Records supplied section start

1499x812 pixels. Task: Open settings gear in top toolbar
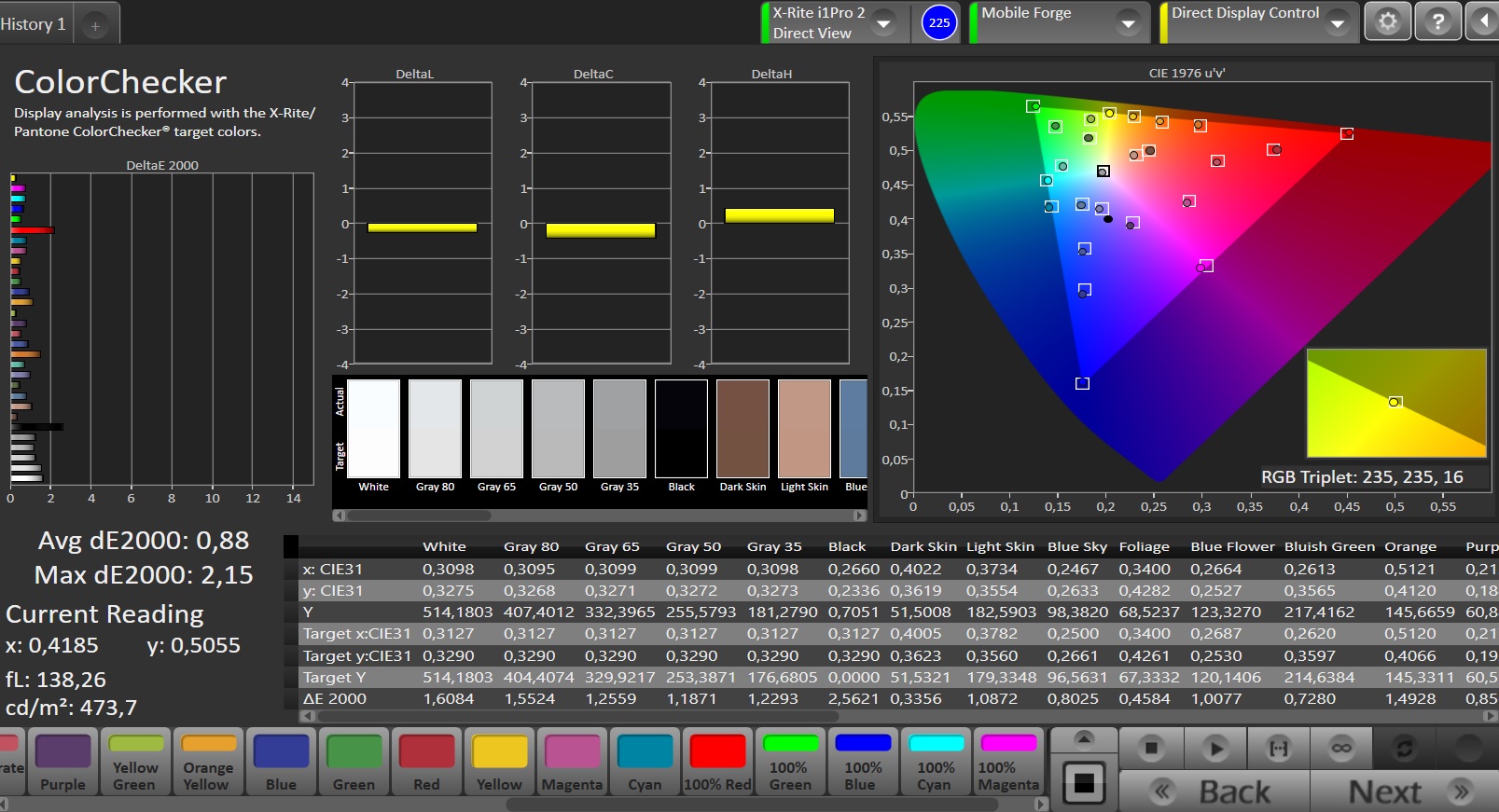(1388, 21)
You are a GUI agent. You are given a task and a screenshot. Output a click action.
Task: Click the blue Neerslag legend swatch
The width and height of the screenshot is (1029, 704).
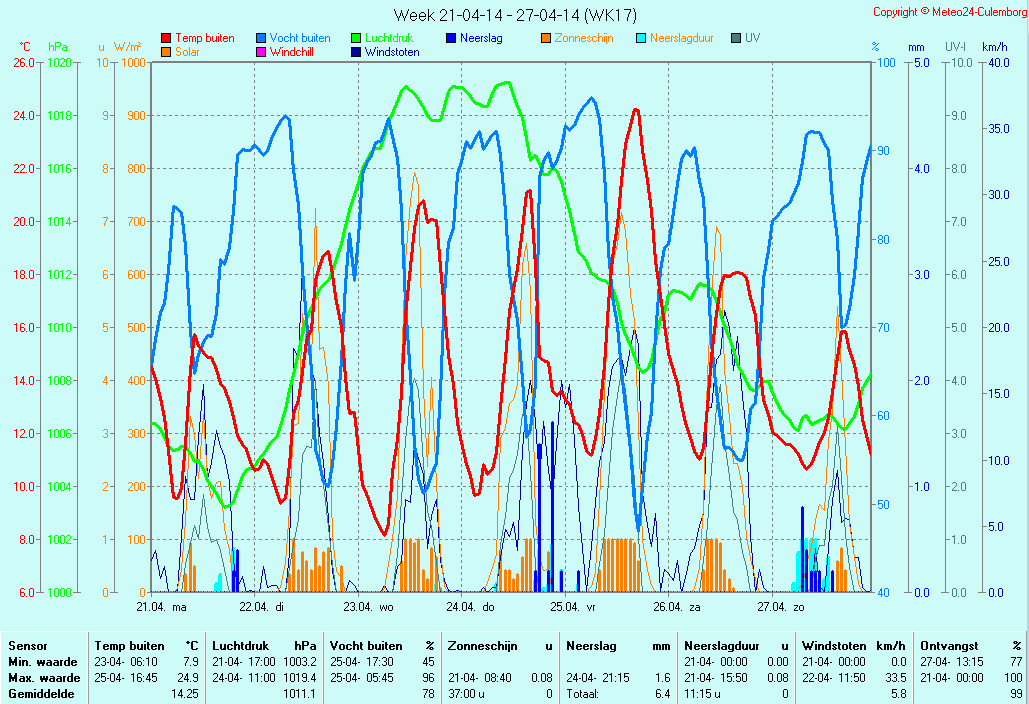tap(450, 38)
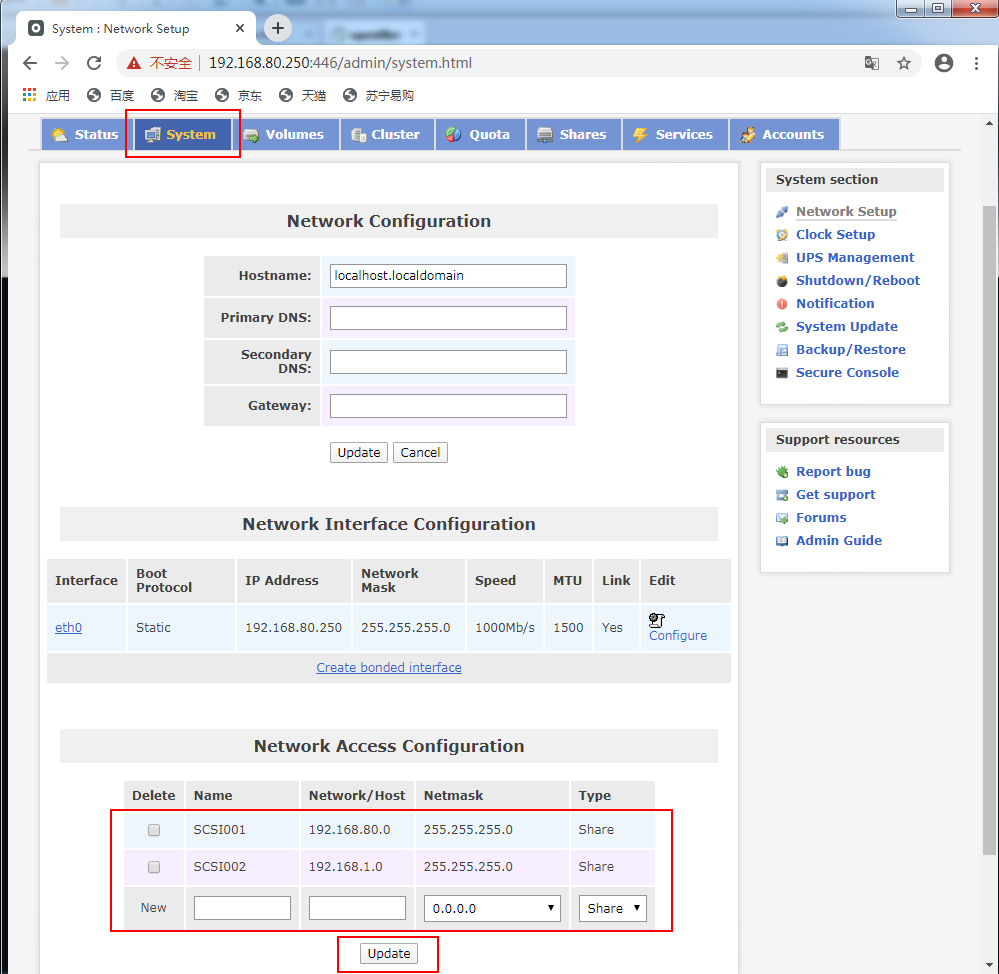Viewport: 999px width, 974px height.
Task: Click the Backup/Restore icon
Action: tap(782, 349)
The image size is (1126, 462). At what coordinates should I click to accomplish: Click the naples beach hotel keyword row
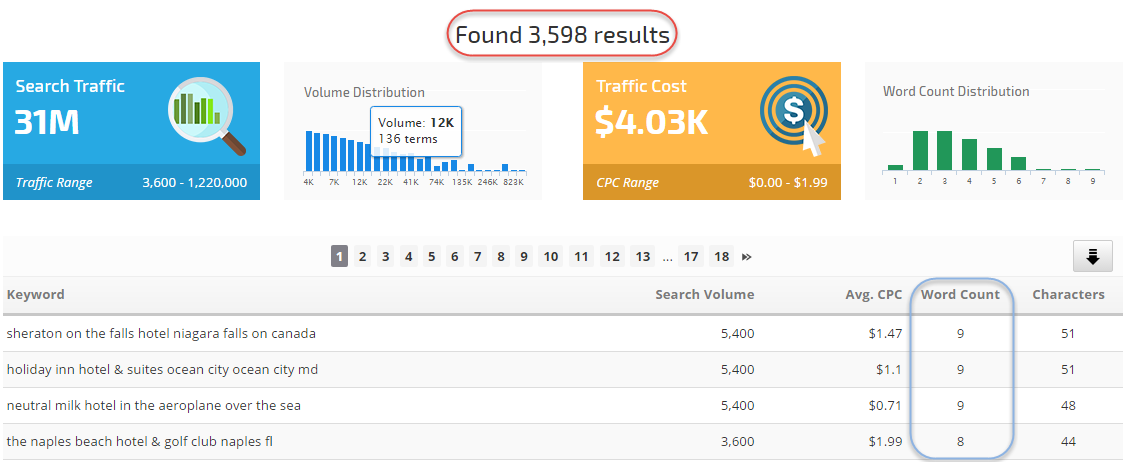(139, 442)
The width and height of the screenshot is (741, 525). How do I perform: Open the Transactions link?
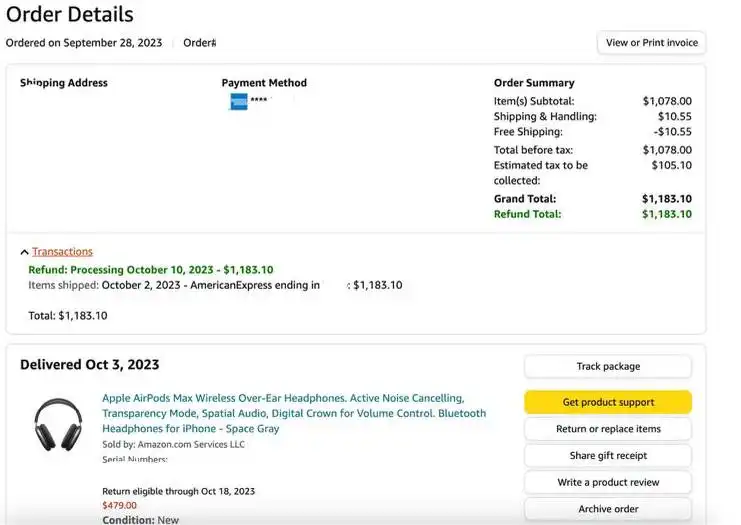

Records supplied section end

Reproduce the whole listing above word for word, but not its pictures.

* _Solution below_
1499x812 pixels. Task: Open settings gear in top toolbar
(1388, 21)
You are a GUI agent. You are given a task and a screenshot. Output a click action.
Task: Click the blue Neerslag legend swatch
The width and height of the screenshot is (1029, 704).
tap(450, 38)
Viewport: 999px width, 974px height.
Task: Click the Backup/Restore icon
Action: tap(782, 349)
The image size is (1126, 462). At what coordinates should I click to accomplish: Click the naples beach hotel keyword row
(139, 442)
The width and height of the screenshot is (741, 525). How do I perform: Open the Transactions link?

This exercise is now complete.